Inventory

Stagnant Sales Are Creating an Inventory Glut

Global retail volatility has been rampant over the past 18 months. During 2021 and the first quarter of 2022 strong consumer demand was impeded by limited inventory due to supply chain problems. Then discretionary purchasing stalled as inflation took a toll on consumers.

Now, as the supply chain issues resolve, retailers are holding large inventories with declining demand. Both merchants and logistics companies are scrambling to locate space to warehouse returned goods, unsold out-of-season stock, and new merchandise for the upcoming holiday season.

Screenshot of Liquity Services warehouse.

Lagging consumer demand has created a surge in excess inventory.

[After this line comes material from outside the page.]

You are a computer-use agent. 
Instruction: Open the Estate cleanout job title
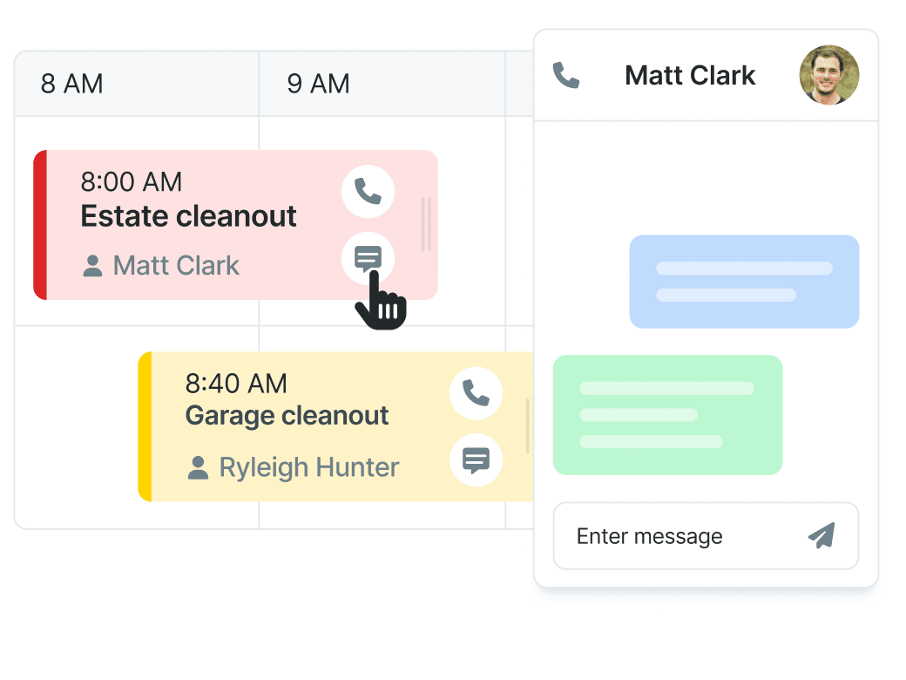pos(188,216)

This warehouse is owned by Liquidity Services, a liquidation company. Click image to watch video.

Inflation

Financial analysts continue to argue whether we are in a recession. U.S. inflation thus far in 2022 has exceeded 8%, but the price increases mainly affect essential goods such as groceries and fuel. Prices for non-essential items have declined.

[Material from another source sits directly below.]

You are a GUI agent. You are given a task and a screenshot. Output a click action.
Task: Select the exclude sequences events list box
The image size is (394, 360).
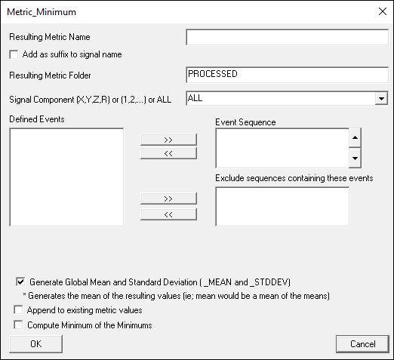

The Adobe Digital Price Index is based on data from Adobe Analytics and analyzes 1 trillion visits to global retail sites and over 100 million SKUs across 18 product categories. In July, according to the Adobe DPI, global consumers spent $73.7 billion online, $400 million less than the prior month. Year-over-year ecommerce spending in July grew 20.9%, mostly attributable to Prime Day sales. Retail ecommerce consumer spending reached $525.4 billion online thus far in 2022 according, again, to Adobe. However, July online spending decreased compared to May’s $78.8 billion.

Consumers are focusing on basic goods. Moreover, many are turning to buy-now, pay-later for groceries. Grocery chains Albertsons, Kroger, and Safeway have partnered with BNPL provider Zip, allowing consumers to make four extended payments for their purchases.

Hence consumers’ use of BNPL has moved beyond big-ticket purchases to recurring expenses. Food (including restaurant orders) accounted for about 6% of the $45.9 billion in online BNPL charges in 2021, according to data analytics firm Global Data. BNPL provider Klarna reports that more than half of the top 100 items its users buy is now grocery or household items.

Inventories

Matching supply and demand is increasingly unpredictable. Owing to volatile supply chains, retailers have ordered products further in advance to ensure availability. When consumers cut back on purchasing non-essential goods, inventories ballooned.

Retailers are looking to add storage capacity, both for holiday items now reaching distribution centers and to guard against holiday stock-outs. Yet they are also stuck with out-of-season apparel and high-ticket items that consumers have stopped buying.

Brick-and-mortar retailers, direct-to-consumer merchants, and marketplaces must decide whether to deeply discount the goods or sell them to a liquidation business, often for pennies on the dollar. Liquidity Services, a liquidation company founded in 1999, benefits from the excess inventory. It collects and resells surplus and returned goods from retailers such as Target and Amazon.

Prologis, the global warehouse leader by square footage, stated in a recent market analysis that it anticipates a need for an additional 800 million square feet of warehouse space beyond earlier projections to handle excess inventories.

Apparel sales have experienced a drastic reversal in the past three months. According to Adobe Analytics, global apparel prices were down 1% year-over-year in July while falling 6.3% from June. It comes after 14 consecutive months of substantial price increases. Ecommerce prices for electronics — the largest online category with an 18.6% share of spend in 2021 — fell sharply in July, declining 9.3% year-over-year in response to sluggish sales.

Major retailers — Bed Bath and Beyond, Best Buy, Nordstrom, Target, Walmart — have mentioned price declines in earnings calls or 2022 financial guidance. Walmart stated that it expected operating profits for the year to fall by as much as 13% because of marked-down inventory that isn’t selling.

Peloton, the manufacturer of expensive tech-connected exercise bikes, suffered heavy losses this year as people returned to public gyms and stopped buying luxury exercise equipment. In the quarter ended June 30, 2022, the company lost $1.2 billion. Its stock plummeted. In August Peloton announced that it would sell its entry-level bike on Amazon, a departure from selling direct to consumers online and in its physical stores. Peloton said it would close many of its U.S. stores next year.

Unpredictable

In short, unpredictability makes planning for the remainder of the year difficult for both brick-and-mortar and online merchants. Furthermore, the U.S. Federal Reserve’s intent to raise interest rates could make consumers hesitant to take on holiday debt.